Calixto Bieto has surfaced in Italy, in Bologna. Max Loppert finds his work insensitive to the text (words and music), which I think is pretty true no matter how exciting his productions. Evidently the new production of Stravinsky’s Rakes Progress took place on a set like a bouncy castle, which collapsed as all their air was let out of it during the grave yard seen. Something I’d like to have seen, even if it had little to do with Stravinsky, Auden and Kallman’s opera.

The infamous La Scala Aida, the one Alagna walked out of, turns out to be a Zeffirelli spectacular; one of the grandest spectacles that Andrew Clark has seen with iconography reminiscent of 1960’s Hollywood. Clark felt that Zeffirelli’s show was ’no more than a reflection on stage of the money seated in the stalls, an operatic tradition with a 300 year pedigree’

In Rekyavik there was a new opera by Karolina Eiriksdottir, which sounds fascinating. In it, tenor Eyolfur Eyolfsson is called upon to sing counter-tenor as well, something he does well. I’m not sure how well this bodes for the opera’s future life but it’s a piece I’d like to see.

Another new opera, this time in Thailand, caused a stir in the press as it was supposed to depict the death of a king on stage, albeit a mythological one. Robert Markow postulates that it is the only work to be written which includes Wagner tubas and a harpsichord.

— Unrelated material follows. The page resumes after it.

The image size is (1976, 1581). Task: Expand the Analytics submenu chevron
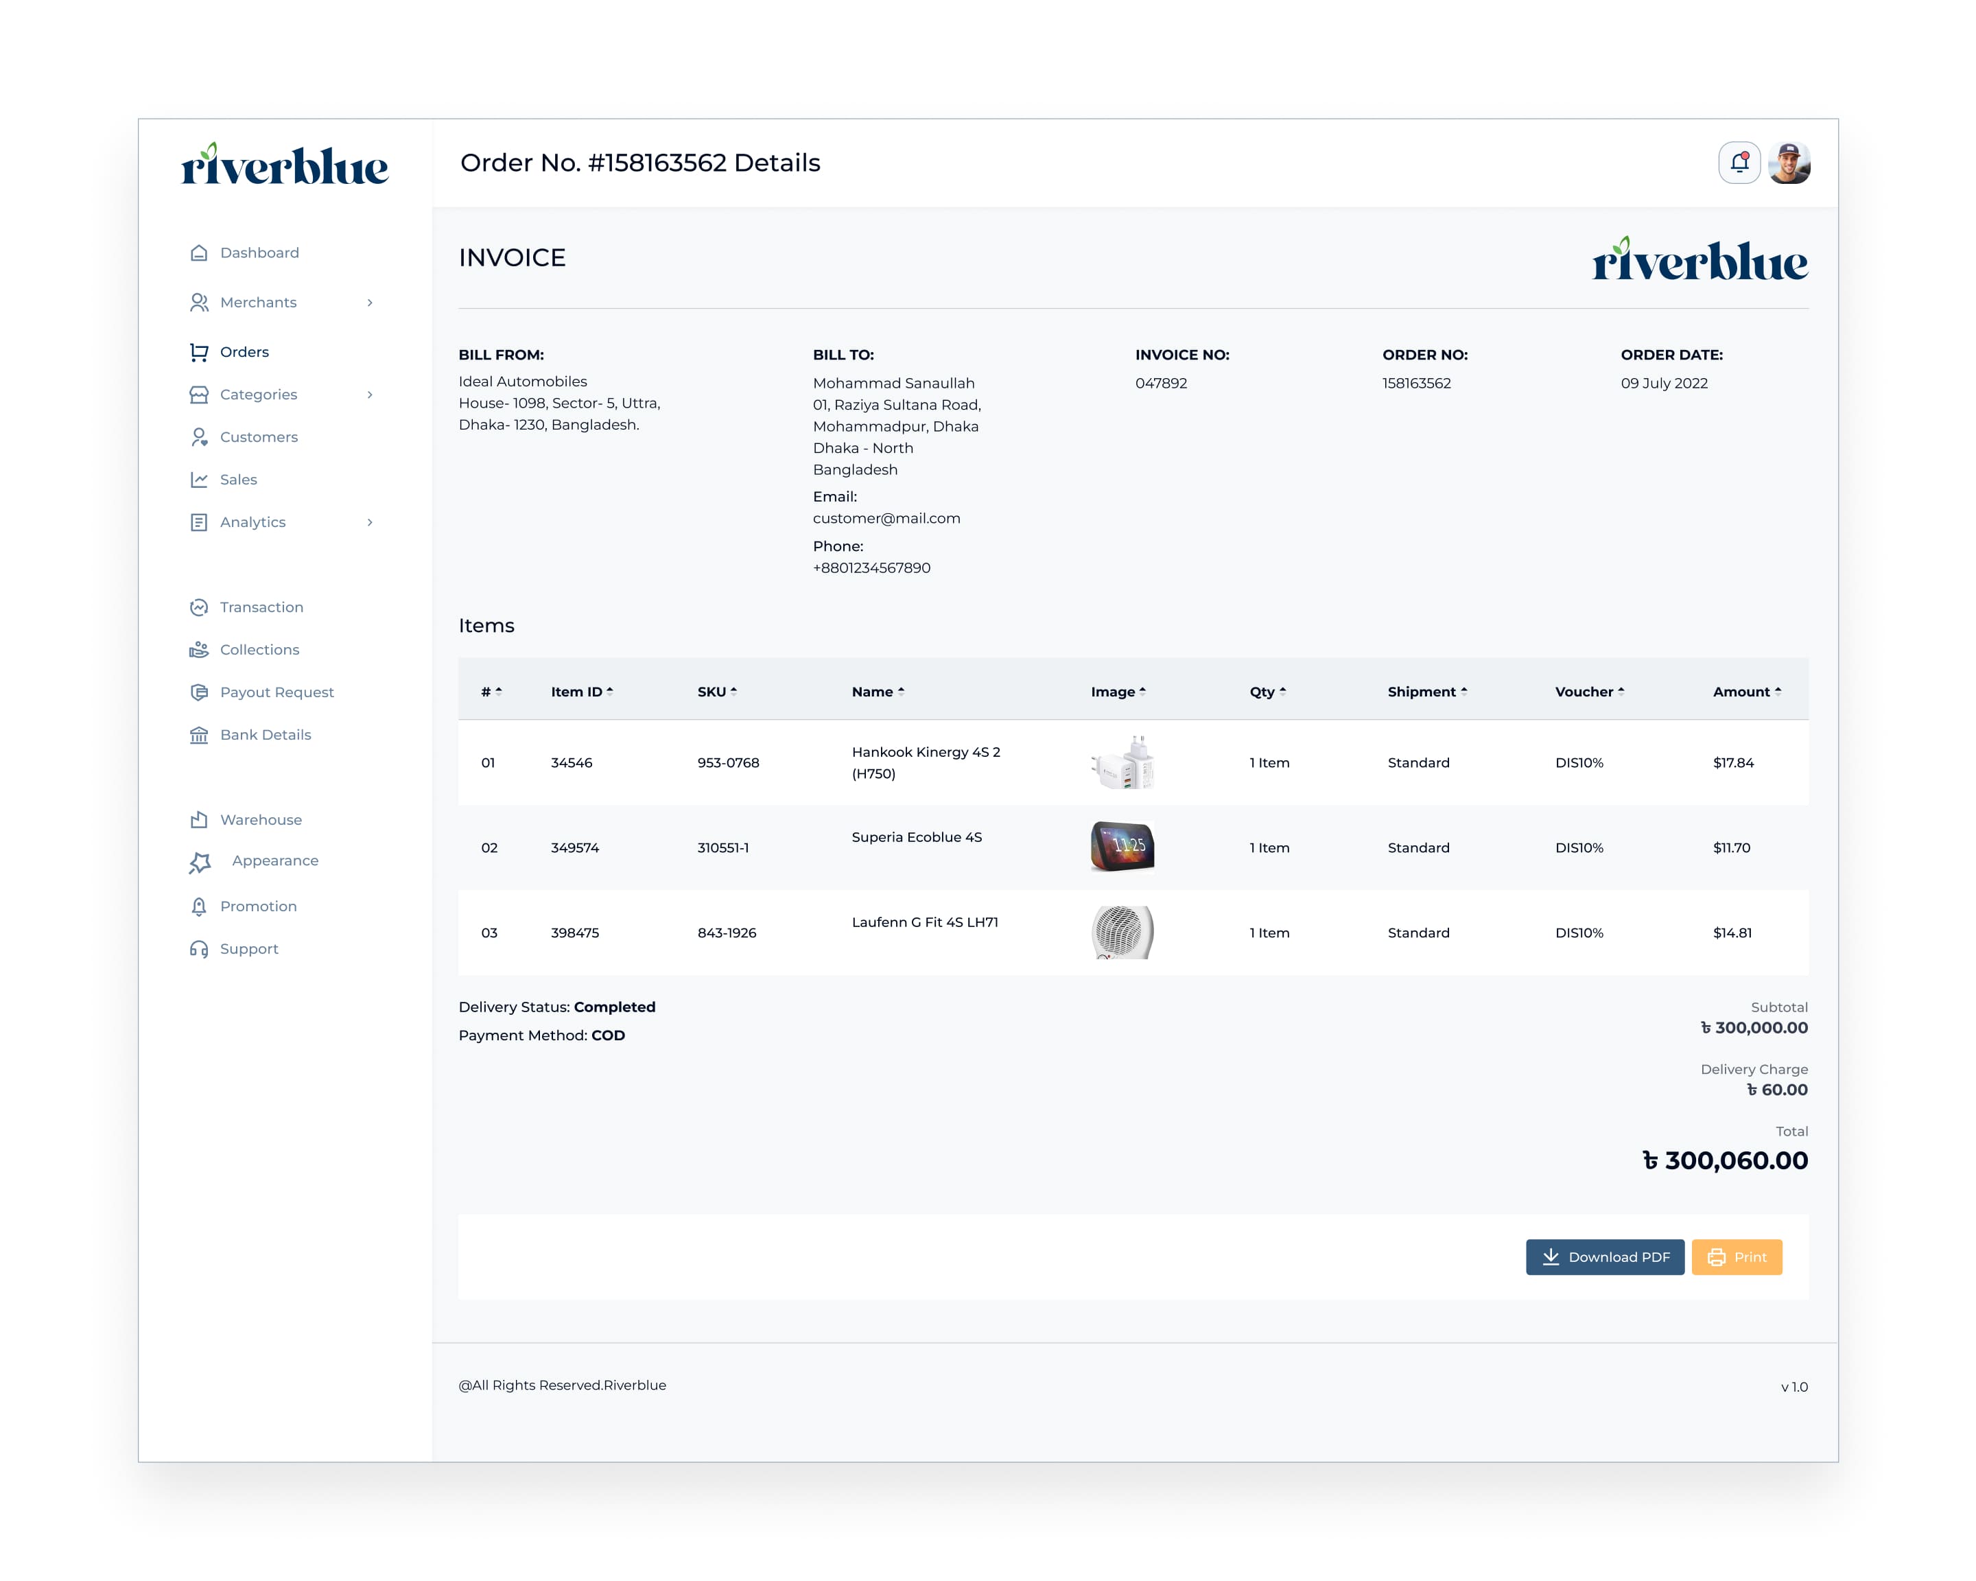(x=370, y=522)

James C. Taylor mentions an unintended queerness in Posa’s death scene in the Los Angeles Don Carlos. I’m not sure about the unintended bit as, despite the resolutely heterosexual plot, the relationship between the two men has always seemed rather homo-erotic. Over in New York, Johan Botha garnered plaudits for his account of the title role in the opera, even projecting romantic urgency - something that does not always come easily to large tenors.